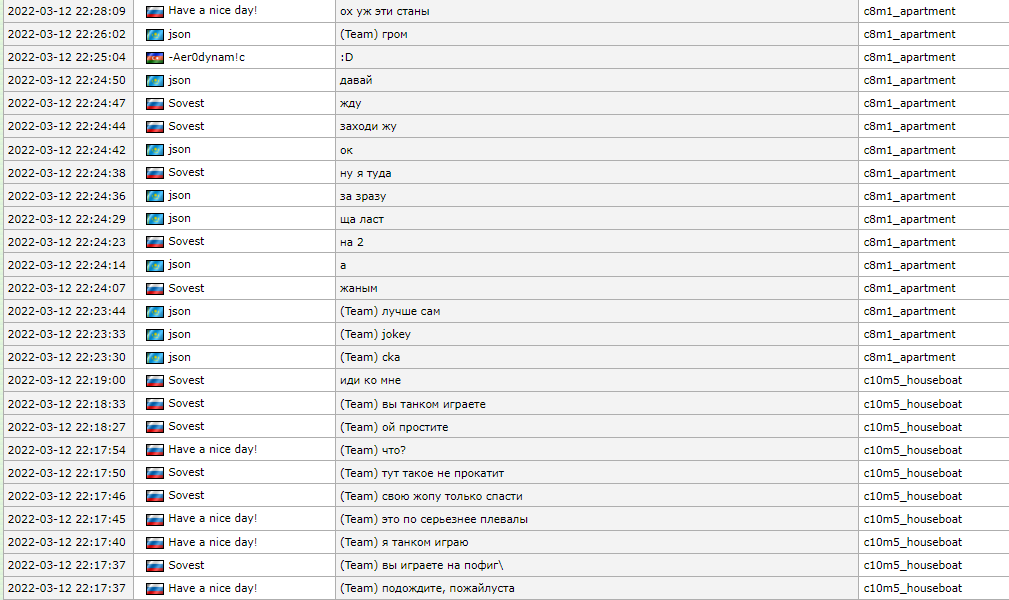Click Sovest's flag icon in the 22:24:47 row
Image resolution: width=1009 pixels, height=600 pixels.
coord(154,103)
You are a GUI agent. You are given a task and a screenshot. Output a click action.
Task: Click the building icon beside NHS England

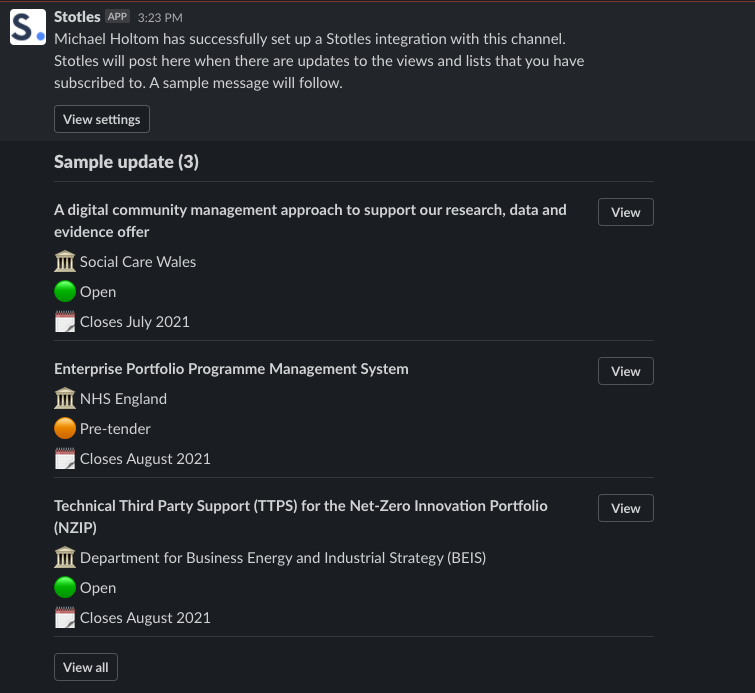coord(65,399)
--
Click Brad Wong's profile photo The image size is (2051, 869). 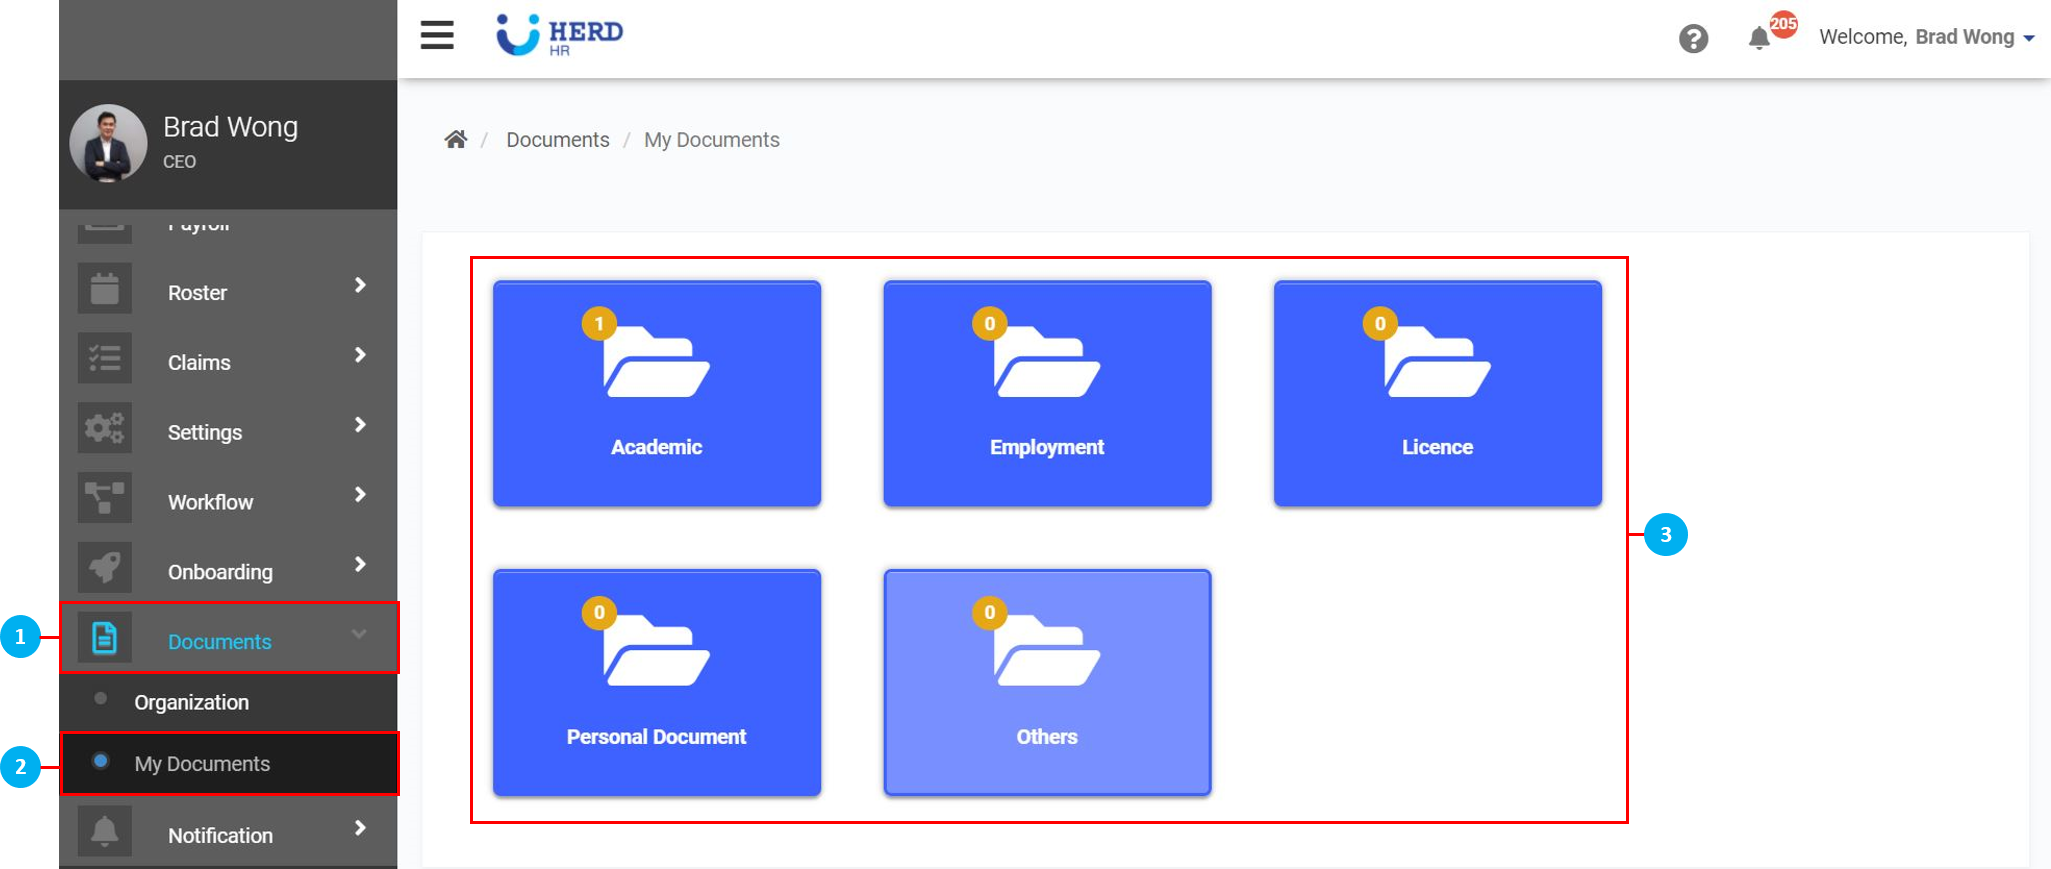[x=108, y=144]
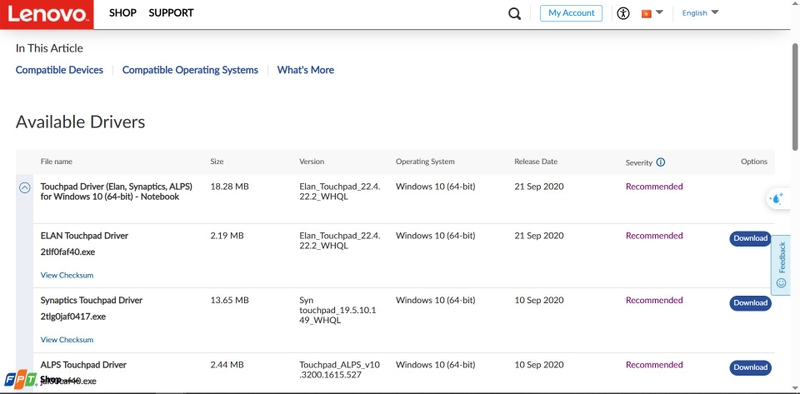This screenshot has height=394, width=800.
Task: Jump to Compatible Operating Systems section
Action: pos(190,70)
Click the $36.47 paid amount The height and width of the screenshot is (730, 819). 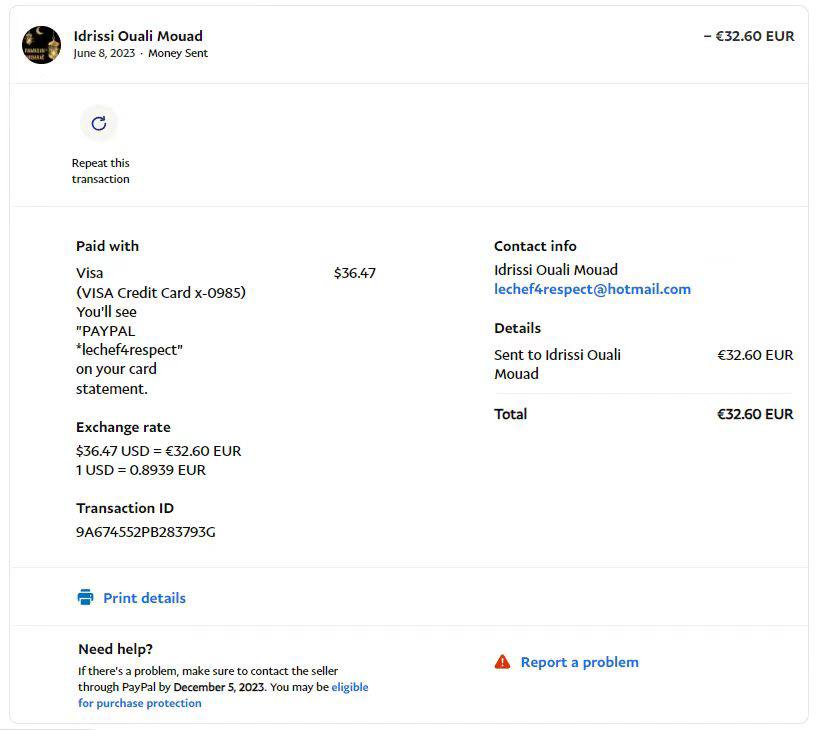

» **Problem details**: Extract the records from the line containing "Click Sovest's flag icon in the 22:24:47 row" through the line containing "coord(65,399)", both lines included, and reproduce them verbatim without the pictures.

» **Output for this task**:
Click Sovest's flag icon in the 22:24:47 row
Image resolution: width=1009 pixels, height=600 pixels.
coord(154,103)
You are a GUI agent. You are given a task and a screenshot. Output a click action.
Task: Click the building icon beside NHS England

coord(65,399)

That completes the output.